Remember- These writings are provided for general information only and do not constitute legal advice, nor do they create any attorney-client relationship. Each person's needs and requirements are different and require a personal evaluation to determine the proper legal course of action.

Thursday, April 17, 2014

Handling H1B Cap Returns

Receipts are arriving from USCIS for the cases accepted under the H-1B cap, but the returns will soon follow.  If you are in the U.S. on a student visa and a company has filed with USCIS to change your status to H-1B, missing out on the cap can be devastating.  No one is happy.

The first thing you must do is schedule time with your attorney to review all of your options.  Advice you read on the internet is always incomplete and overly simplified - even mine.  Often there is no good way out, but do not abandon hope until you are sure nothing has been overlooked. 

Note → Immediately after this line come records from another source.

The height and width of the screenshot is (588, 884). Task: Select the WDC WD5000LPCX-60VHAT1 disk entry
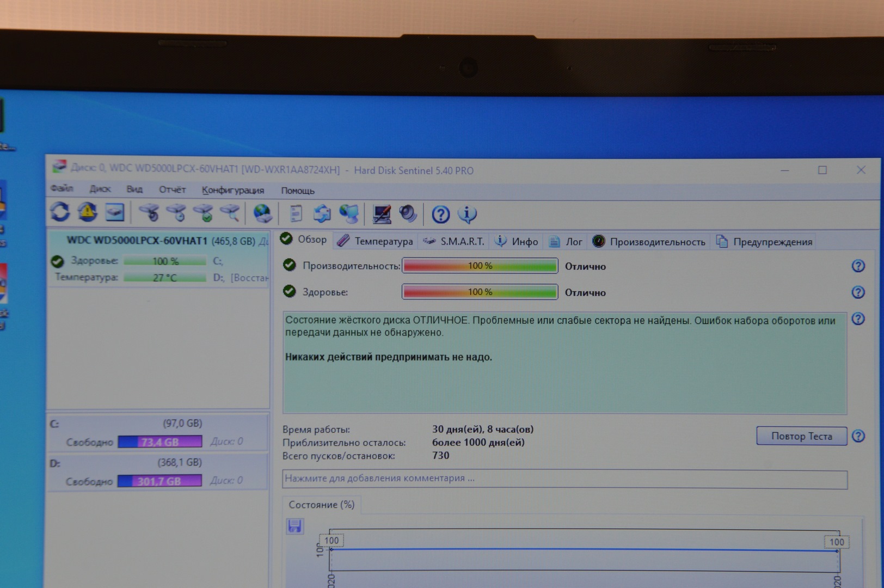coord(137,241)
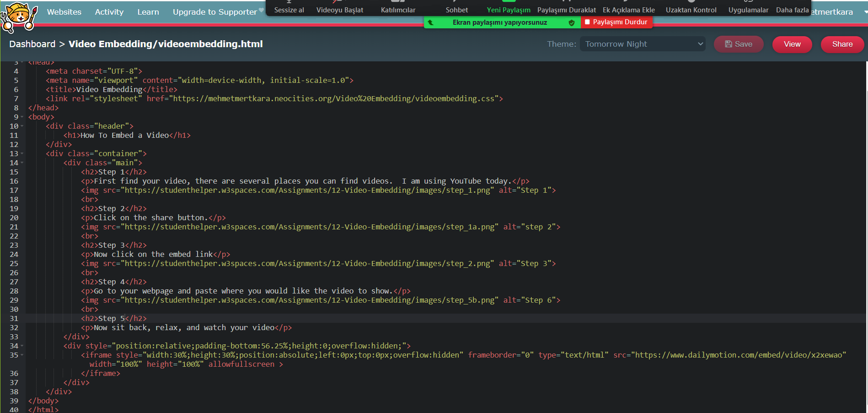This screenshot has height=413, width=868.
Task: Save the file with the Save button
Action: point(738,44)
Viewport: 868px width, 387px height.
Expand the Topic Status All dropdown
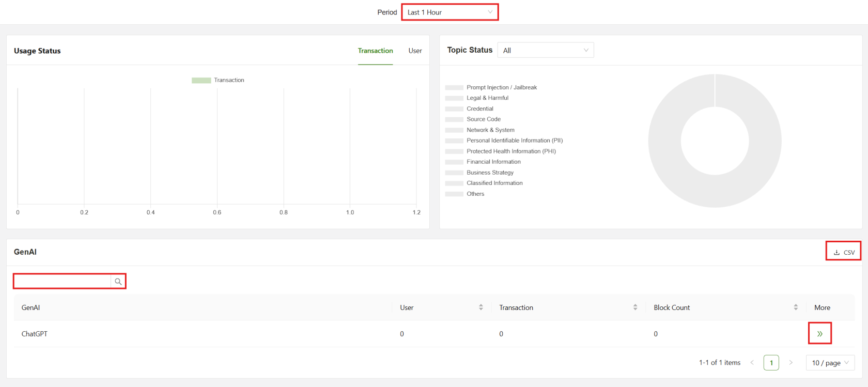(x=545, y=50)
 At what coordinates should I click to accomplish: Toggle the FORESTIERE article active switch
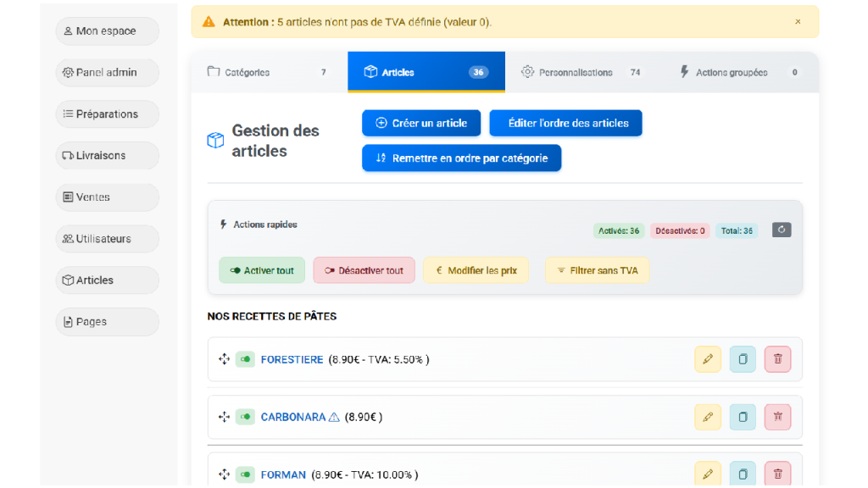[245, 359]
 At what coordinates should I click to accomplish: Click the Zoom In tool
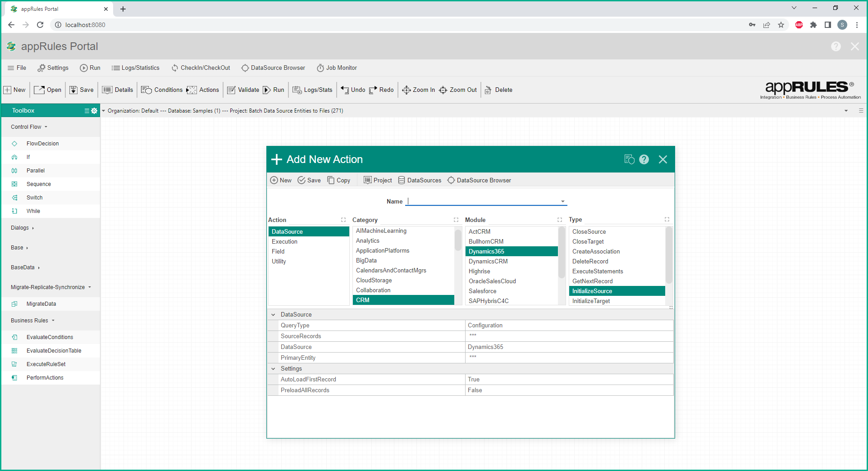click(x=418, y=90)
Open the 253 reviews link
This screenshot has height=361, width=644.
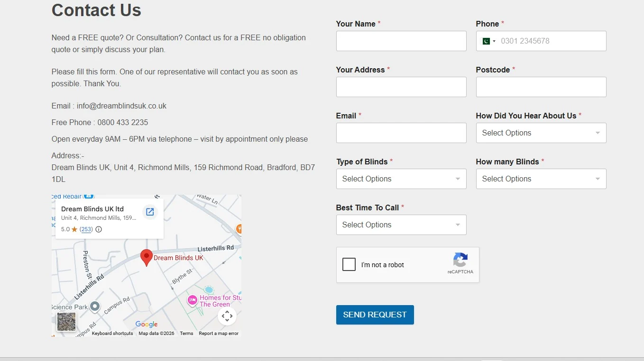[86, 229]

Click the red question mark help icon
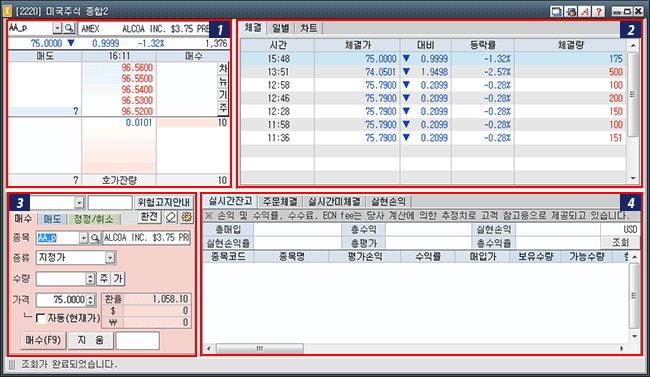(x=599, y=12)
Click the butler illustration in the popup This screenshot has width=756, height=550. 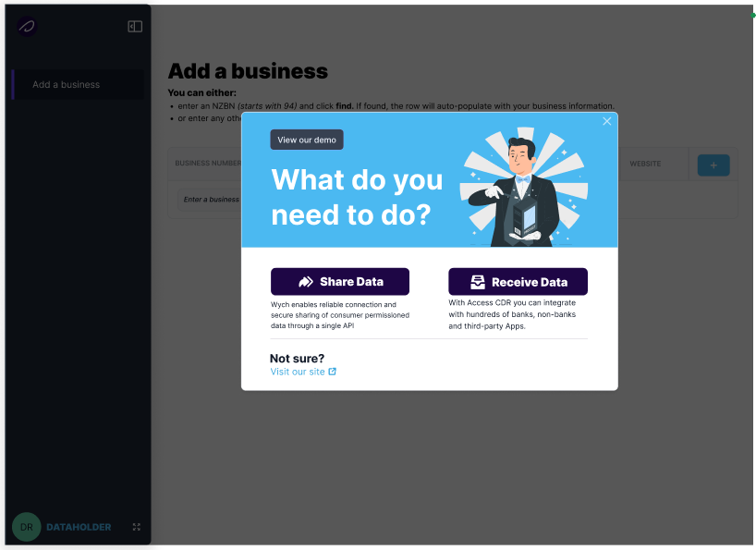[524, 189]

Below are just some of the possibilities your attorney may discuss:

---Try to find a position with an institute of higher education before your OPT runs out.  Many educational facilities post-high school are exempt from the cap and can file an H-1B petition anytime for an immediate start dates.

---Return to school and remain in F-1 status, if even to just remain in status until a new H-1B petition can be attempted next April.  Start working towards that Master's degree.  Remember that a U.S. Master's degree, even if not required for the job, will greatly increase your odds of being selected in a future H-1B lottery.

---Consider changing to a different status.  If your spouse is already an H-1B, change to an H-4.  Similarly, although much less desirable, consider you and/or your spouse becoming J-1s/J-2s.  If you have sufficient funds to finance a qualifying small/medium-sized business, the United States has a treaty of commerce treaty with the Philippines that allows the possibility of opening a business and changing your status to E-2.  There is also the possibility of changing your status for a short period to a B-2 visitor, but USCIS has stringent requirements in these circumstances, and the time allowed will may not be worth the cost and effort.

---STEM OPT, not often overlooked, but worth a reminder, that students with a science, technology, engineering or mathematics degree are often eligible for 17 months of OPT, sometimes in addition to the normal 12 months of OPT.

---Do not forget the grace period in which you can stay in the U.S. after your OPT expires:  60 days for F-1, 30 days for M-1 and J-1.  Although you cannot work during this time, you are still considered to be in lawful status for changing to some other visa category.

These are just some of the most common options.  Your attorney may find other possibilities based on your own individual circumstances.

And lastly, a little straight talk about money.  Obviously, all filing fees are returned to the employer once USCIS returns the checks.  As for professional fees, different attorneys have different contract provisions.  However, it is normal for professional fees to not be refunded as the work under most contracts was completed as long as the petition was properly prepared and filed.  We all know that success is never guaranteed and, with H-1B cap cases, a properly advised employer agrees before filing to accept the risk created by the H-1B cap.  However, at a minimum, many good attorneys will often offer a significant discount on next year's filing if the company wishes to give it another try.